I call it the 5 pillars of media innovation. It’s a set of fundamental principles and decisions, everyone can make and which I actually think will make a positive difference towards a media companies potential to innovate and create really strong new products for its customers. So here goes:
- Always put the customer before the company. A lot of media companies still have a tendency towards thinking of new products more in the context of what they want to do rather than what the customers would actually be in the market for. Media companies do not exist for the sake of themselves but for the sake of the customers they serve, and of course the innovation approach should reflect this.
- Don’t just look at your peers. Media companies love looking at other media companies to benchmark themselves and to some extend it’s valid, since you always have a need to measure how you are doing compared to the ones who look like you. But if you have a hole in your business model, and the ones you look at have the same, chances are you won’t find a solution towards filling the hole. Instead you should be looking at the ones striking the holes in your hole. Not to copy or anything but to get inspired by little things that they do, which applied in a media context might make a ton of sense. That to me is how you increase the opportunity to make leaps forward and not just take (too) little steps.
- Make innovation key to your organizations DNA. If you don’t understand the need to innovate and really just want to be doing what you have always been doing, you should really think about, whether you’re in the right business. The media landscape is changing at a rapid pace, and if you don’t recognize the urgent need to see things in a new light, explore new opportunities and be better than the rest, you’re fundamentally lost.

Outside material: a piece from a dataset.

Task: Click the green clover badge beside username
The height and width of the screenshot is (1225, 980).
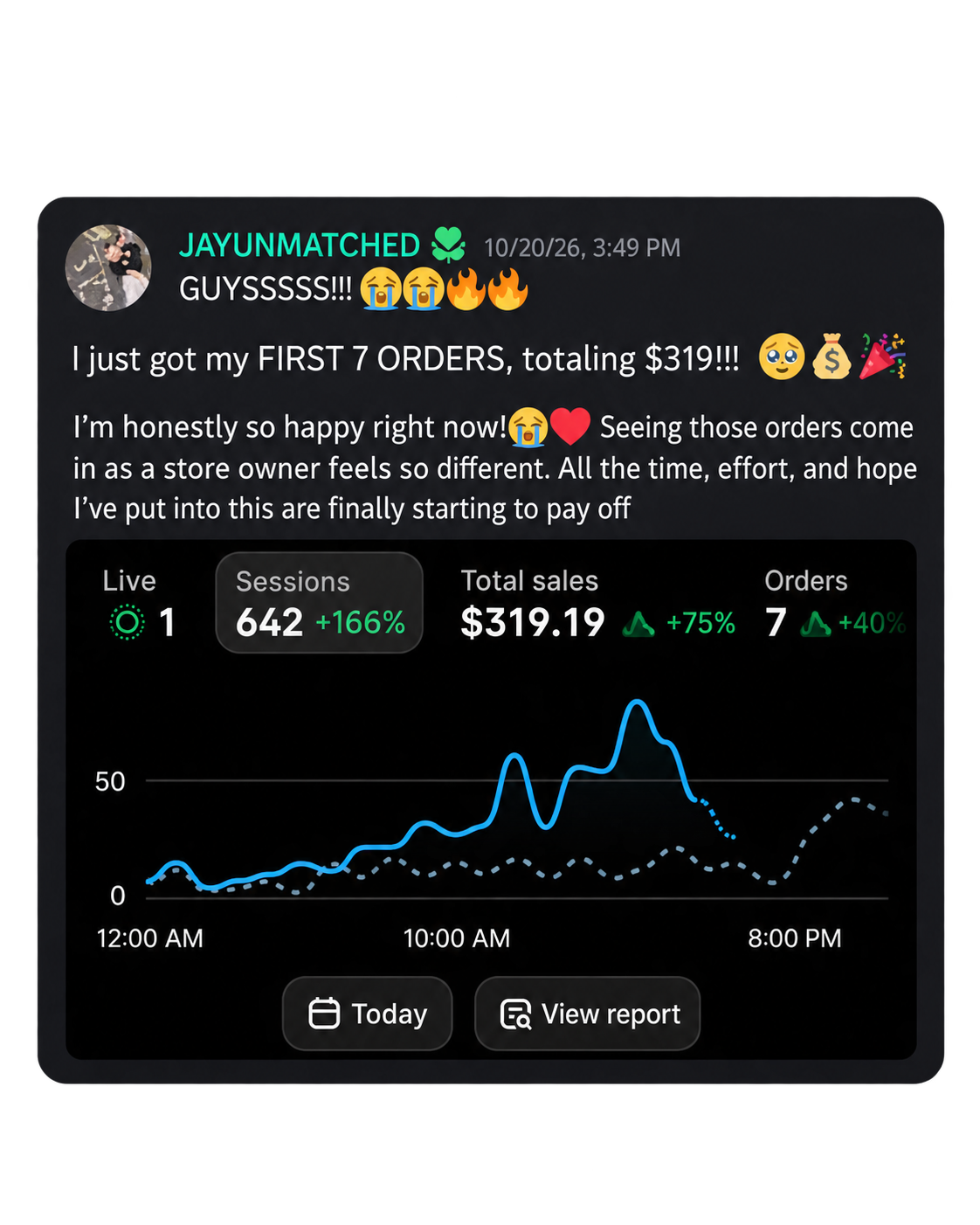Action: (449, 245)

- Award the champions. Recognize the talent that you have. Pull forward the people with the good ideas and let others know that they are examples to be emulated by others. Nothing work as well than showing people that it’s possible to do and provide them with someone to be inspired by. It gets the energy flowing. And energy is crucial in innovation.
- Report on your progress. Don’t be afraid to include reporting on your innovation progress to the markets. It both tells them that you’re taking the job of reinventing the media business (yes, that is what we’re all trying to do – or should be trying to do anyway), and it puts pressure on the entire organization to succeed. If the results or lack of same is out in the open there is no excuse anymore to not do anything. It becomes a daily priority – as it should be – as people know that they will both individual and collectively be held accountable.
That’s my 5 pillars of media innovation from a structural point of view. Do you have any to add?